Size-Based Flow-Scheduling Using Spike-Detection (Telecommunication Networks) (Analytical and Stochastic Modeling) Part 1

Abstract

Size-based scheduling is a promising solution to improve the response time of small flows (mice) that have to share bandwidth with large flows (elephants). To do this, one important task is to track the size of the ongoing flows at the router. However, most of the proposed size-based schedulers either employ the trivial way of tracking the size information of all flows, or require changes at end-hosts. Hence, either they are not scalable or they increase complexity. This paper proposes a new way of performing size-based scheduling in a practical and scalable fashion, by identifying and ‘de-prioritizing’ elephants only at times of high load. We exploit TCP’s behaviour by using a mechanism that detects a window of packets — called spikes — when the buffer length exceeds a certain threshold. This spike-detection is used to identify elephant flows and thereafter de-prioritize them. Two-level processor-sharing (TLPS) scheduling is employed to schedule flows in two queues, one with the high-priority flows, and the other with the de-prioritized flows. We perform studies, using both analyses and simulations, to highlight the properties of the spike-detection mechanism. We show that, the proposed mechanism not only improves the response time of mice flows in a scalable way, but also gives better response times to other flows by treating them preferentially as long as they do not overload the high-priority queue.

Keywords: Queueing, Scheduling, Flows, Networks, Performance modelling.

Introduction

The flow-size statistics in the Internet reveal strong heavy-tail behaviour — a small percentage of flows (large in size) contribute to a large percentage of the Internet’s traffic volume. It is also referred to as the mice-elephant phenomenon, where 80% of the flows that contribute to 20% of the traffic are called mice flows, and the remaining 20%, the elephant flows. Examples of mice (small) flows include tweets, chats, web queries, HTTP requests, etc., for which users expect very short response times; while elephant (large) flows are usually the downloads that run in the background (say, a kernel image or a movie), the response times for which are expected to be higher than that for the mice flows by orders of magnitude.

The current Internet architecture has a FCFS server and a drop-tail buffer at most of its nodes (routers and switches). This along with the fact that most of the flows in the Internet are carried by TCP [7], hurt the response times of mice flows adversely.
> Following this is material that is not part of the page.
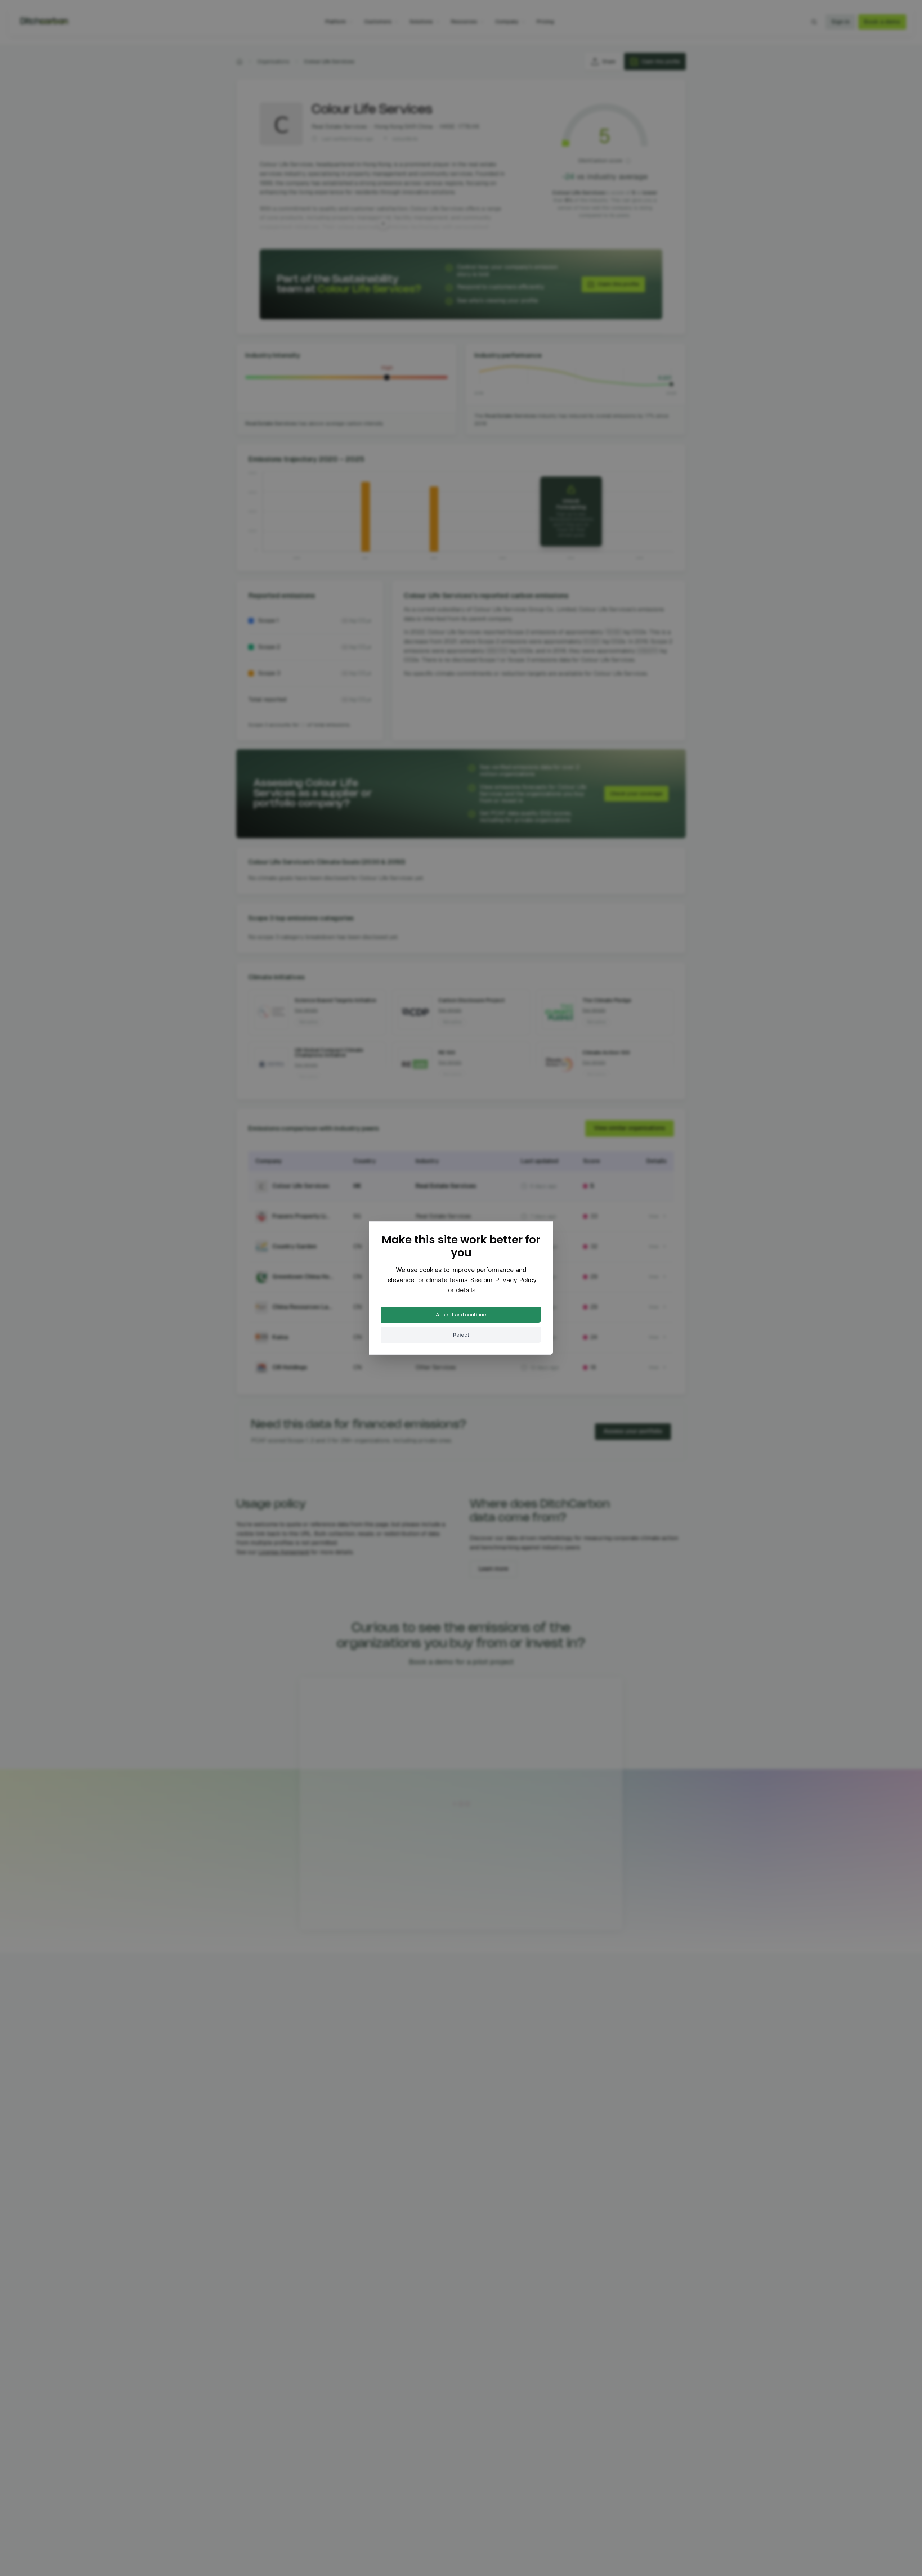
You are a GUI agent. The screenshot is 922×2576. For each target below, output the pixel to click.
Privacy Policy (516, 1280)
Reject (461, 1335)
Specifically, it can be argued that the current TCP/IP architecture is biased against small TCP flows, for the following reasons:

— As mice flows do not have much data, they almost always complete in the slow-start (SS) phase, never reaching the congestion-avoidance phase; and thus typically having a small throughput.

— A packet loss to a small flow most often results in a time-out due to the small congestion window (cwnd) size; and time-outs increase the completion time of small flow many folds.

— The increase in round-trip-time (RTT) due to large queueing delays hurts the small flows more than the large flows. For the large flows, the large cwnd makes up for the increase in RTT; whereas, this is not the case for small flows and is quite perceivable.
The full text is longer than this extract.